I just finished reading Friendaholic by Elizabeth Day. It is a brilliant book because the writer is so talented; however, I only gave it a three star rating because I just could not click with what she was saying. Either she is trying to twist her truth into something that it’s not, or I am literally one step away from being the crazy cat lady who talks to herself in the crisps aisle at LIDL.
She was constantly going on about her introversion and her fear of the phone, but then she would talk about long conversations she had over Face Time and the number of Whatsapp messages she would receive and send in a day.
Now I don’t think I’ve picked up my phone to anyone other than my dad in that last five years – I really am terrified of the thing. And I can’t bear Whatsapp because I end up feeling hounded if I get more than three messages in a day.
I hardly go out if I’m not going to work. And even tonight, we have work drinks for the people who are leaving, and I’m sitting here desperately trying to come up with excuses to get out of it.

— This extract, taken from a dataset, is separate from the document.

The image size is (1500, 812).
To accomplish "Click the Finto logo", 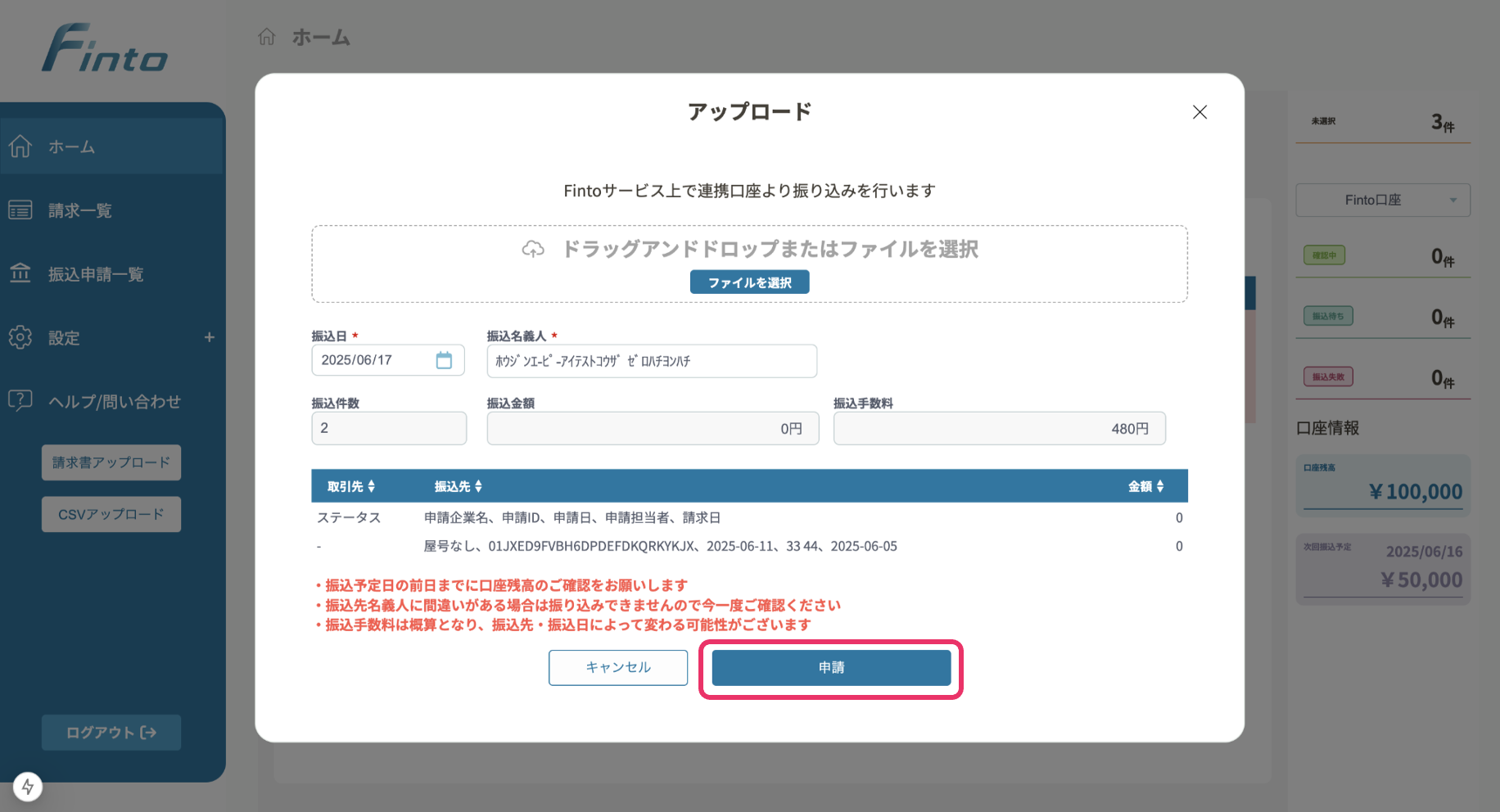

It is leaving me thinking that if Elizabeth Day thinks she is a loser that hides under a rock, desperately avoiding people, then I must be a loser of the tallest order.

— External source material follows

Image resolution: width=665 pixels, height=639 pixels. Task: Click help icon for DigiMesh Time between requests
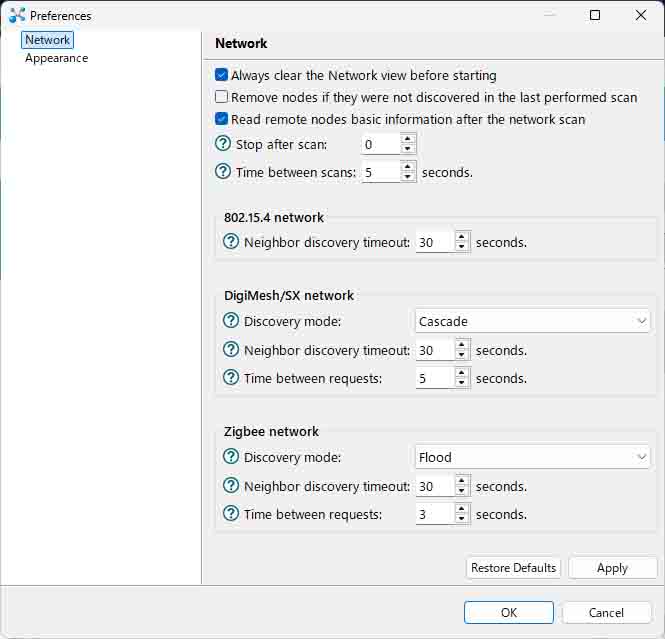[231, 378]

Good book, though. I recommend if you have a fascination with friendships and how and why some survive anything and others just fizzle.
Much Love
Rachel xx
Margot Kinberg
There’s nothing wrong with serious introversion, Rachel. You live the way it works for you. If WhatsApp doesn’t appeal to you, it doesn’t. If you don’t want to use your phone a lot, you don’t. I think we sometimes have these pictures in our minds of what people ‘should’ and ‘shouldn’t’ want to do. The minute someone doesn’t fit that picture, that person’s considered weird. I don’t think that’s necessarily true.
patientandkindlove
Yep, I was definitely born in the wrong decade. People are so caught up in being connected 100% of the time. I find that both frightening and annoying.